Oxford Gene Technology successfully completes world's largest copy number variation study

03-Jun-2009 - United Kingdom

Oxford Gene Technology (OGT) has successfully completed processing more than 20,000 samples that have been generated by the Wellcome Trust Case Control Consortium (WTCCC), the world’s largest CNV study involving a collaboration of 24 human geneticists. The project analysed DNA samples from patients to identify genetic variants that play a role in various human diseases, including bipolar disorder, Crohn’s disease, coronary artery disease, type 1 and 2 diabetes, rheumatoid arthritis, breast cancer and hypertension.

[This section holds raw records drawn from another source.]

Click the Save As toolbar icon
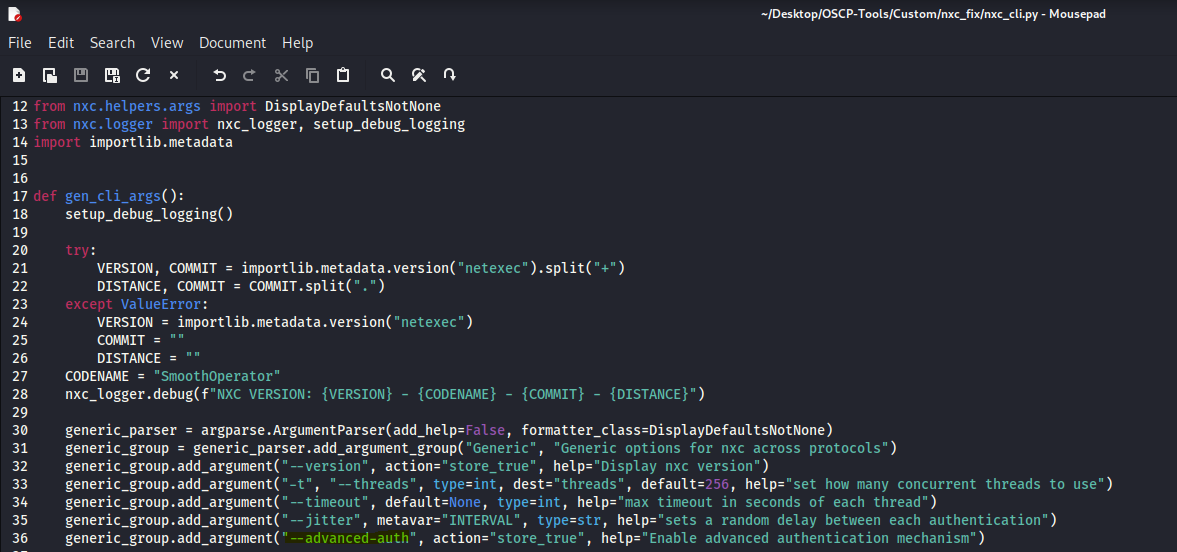The image size is (1177, 552). pyautogui.click(x=112, y=75)
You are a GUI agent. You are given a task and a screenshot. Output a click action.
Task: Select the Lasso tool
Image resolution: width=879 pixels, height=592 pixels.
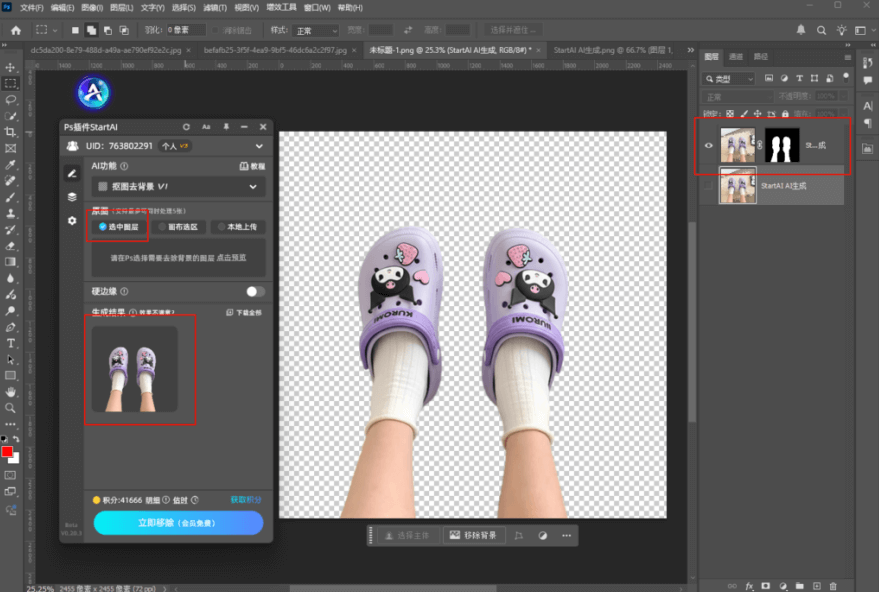coord(11,100)
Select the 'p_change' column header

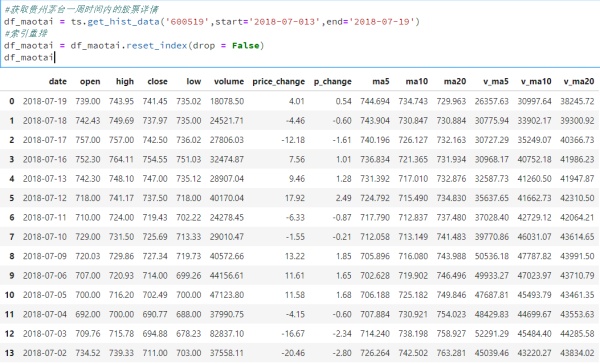[x=333, y=82]
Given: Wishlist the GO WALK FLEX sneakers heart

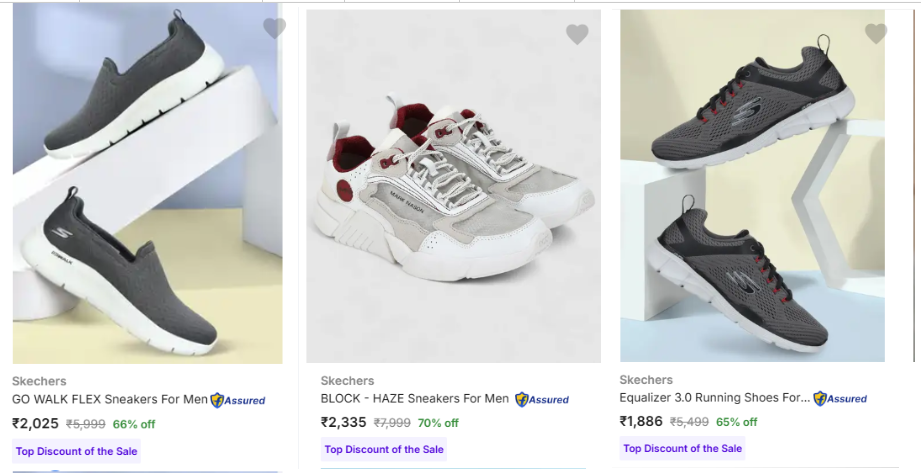Looking at the screenshot, I should point(274,29).
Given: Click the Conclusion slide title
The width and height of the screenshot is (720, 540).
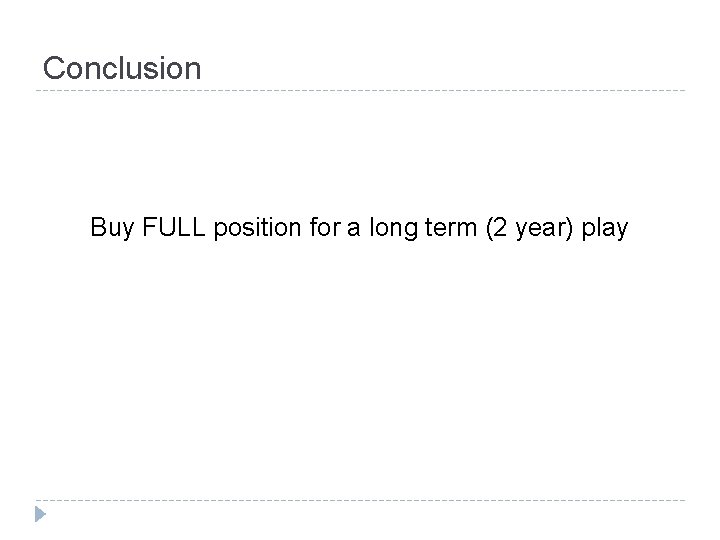Looking at the screenshot, I should point(122,69).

OGT processed over 20,000 samples in 20 weeks, using state-of-the-art automated processing to achieve exceptional data quality from whole-genome human CNV-focussed microarrays developed by Agilent. According to the company, over 40 quality control checks have been performed and recorded for each sample during the workflow, producing documented evidence of the excellent QC metrics that have been met.

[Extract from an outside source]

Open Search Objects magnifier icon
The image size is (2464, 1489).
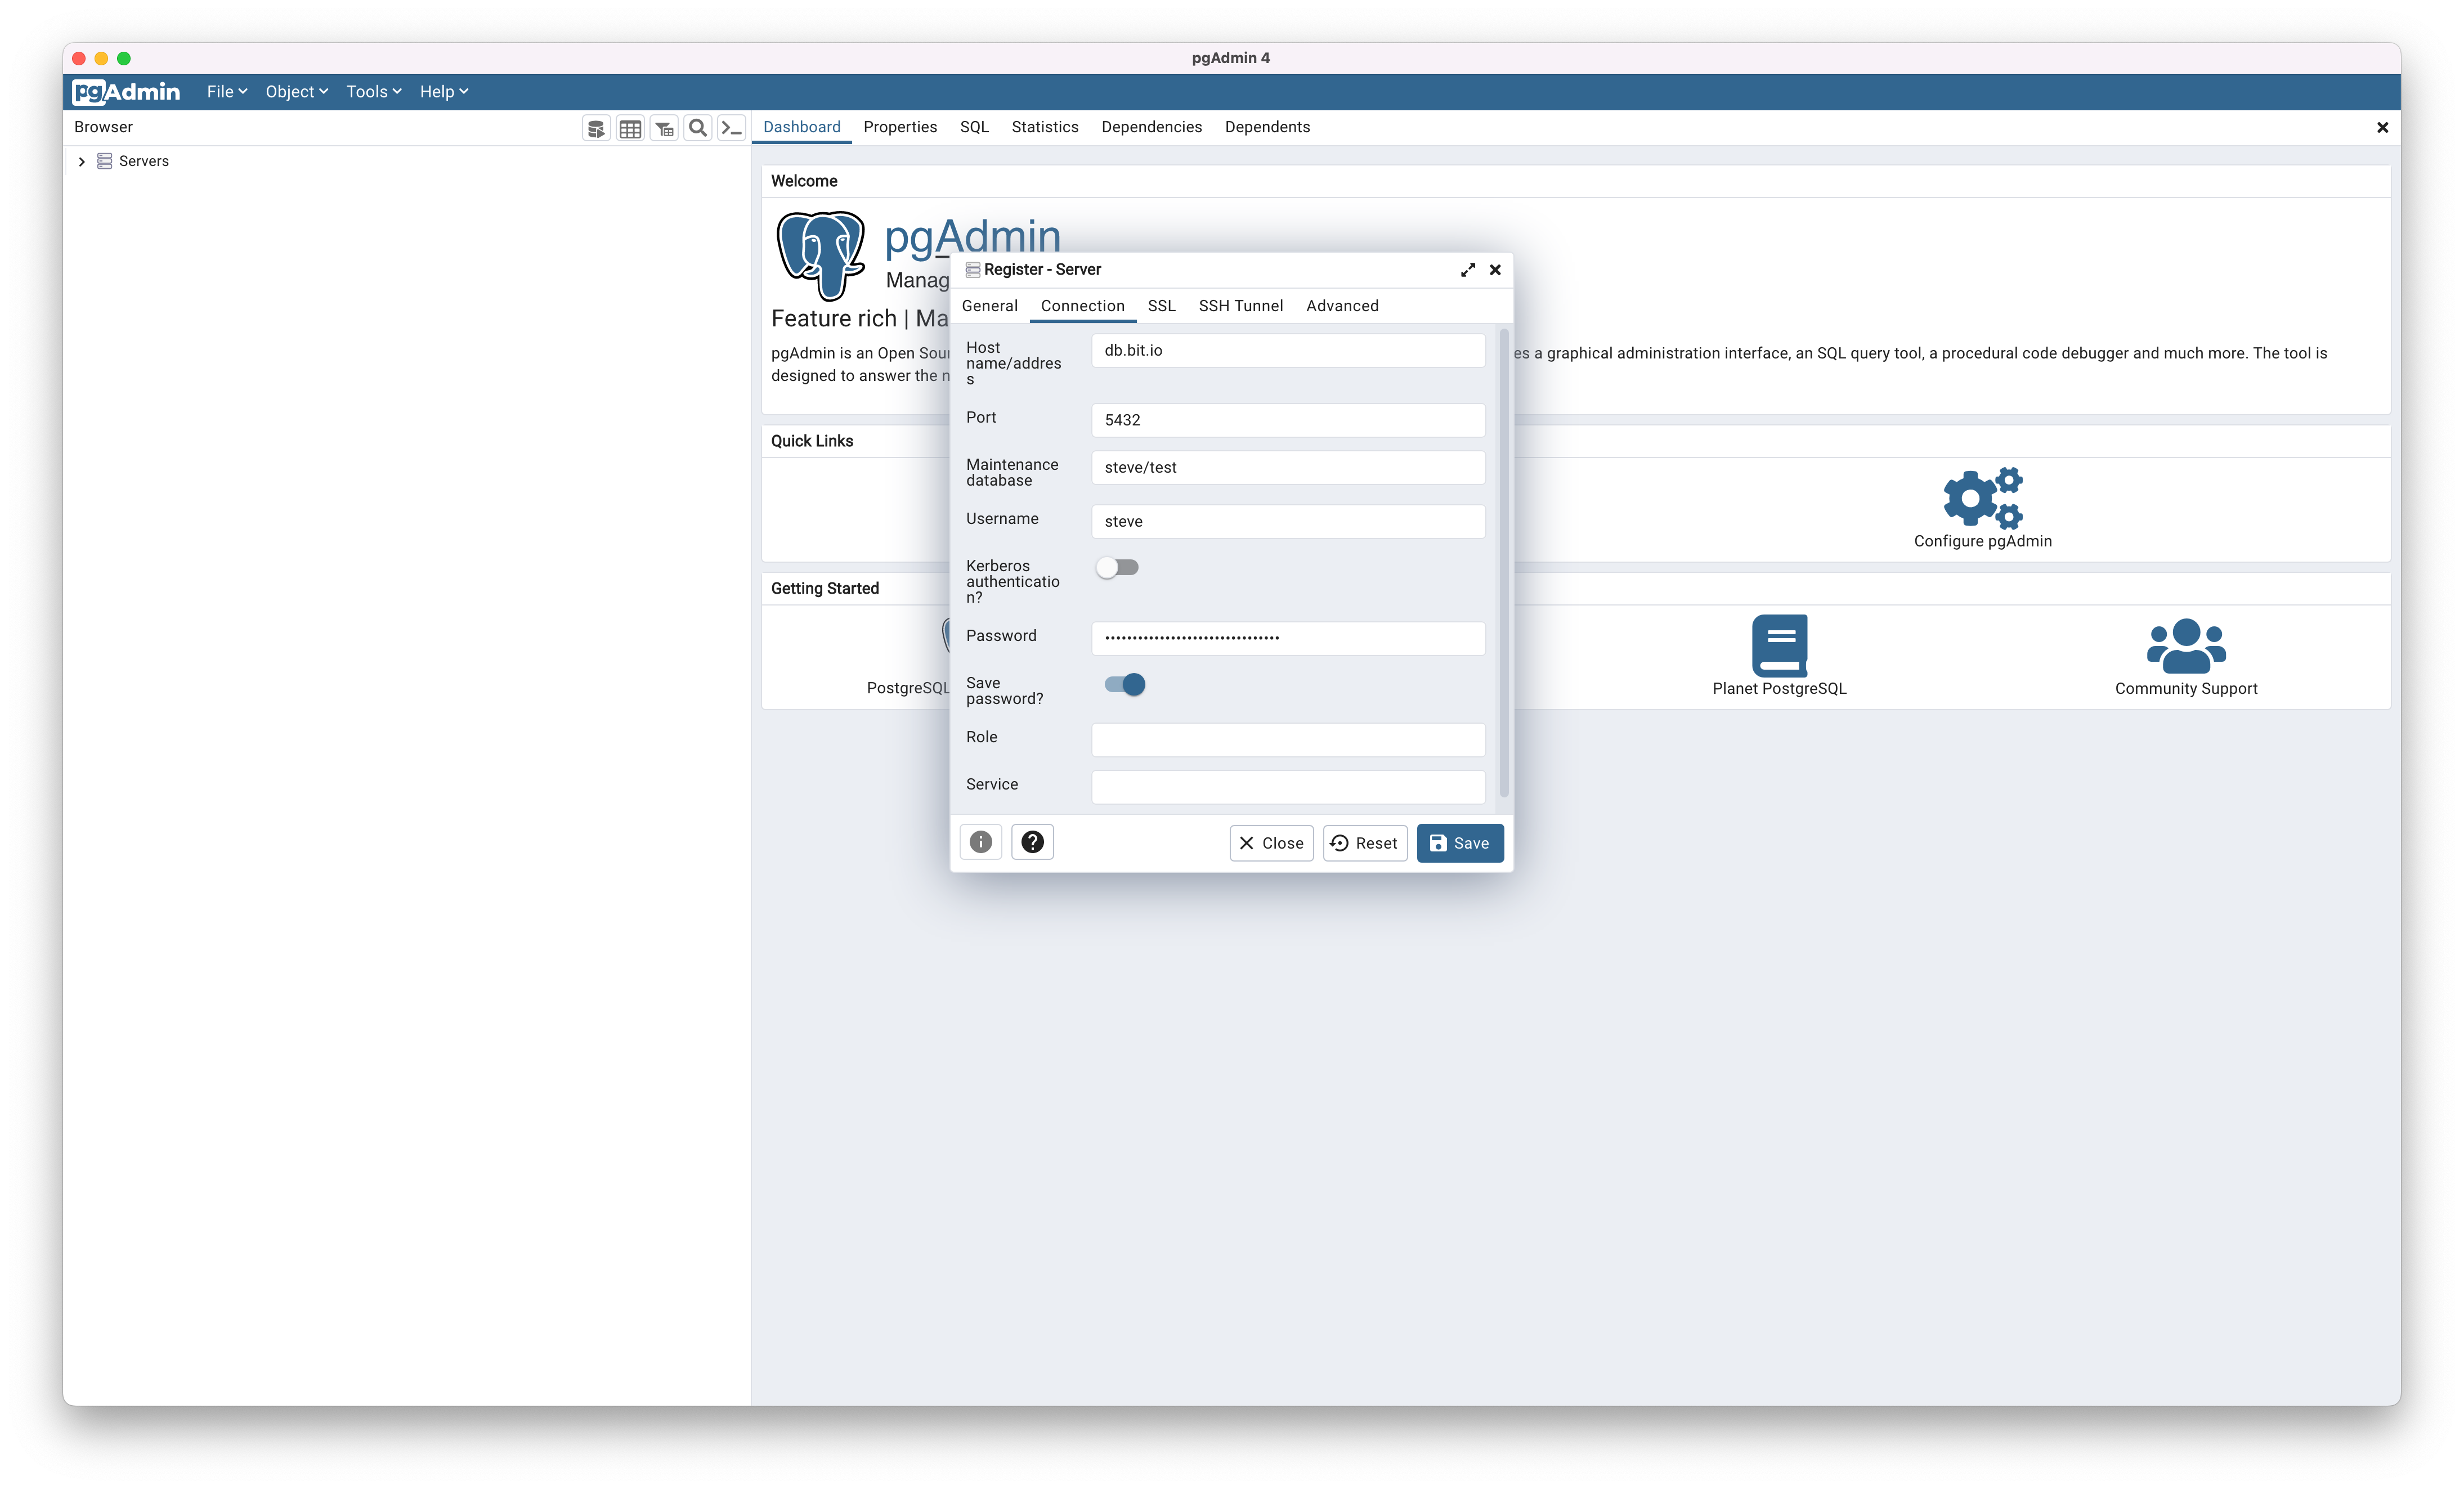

"In order to characterise genetic variants, reproducible performance and reliable processing of the high resolution microarrays is essential. This project demanded high quality data generated to tight deadlines, and we were very pleased with its rapid progress," said Dr Matt Hurles of the Wellcome Trust Sanger Institute. "Our preliminary estimate is that approximately 20-30 % of the ~11,000 loci targeted on the array we have designed are both polymorphic in our British study population and provide sufficient data quality to assign integer copy numbers to individuals."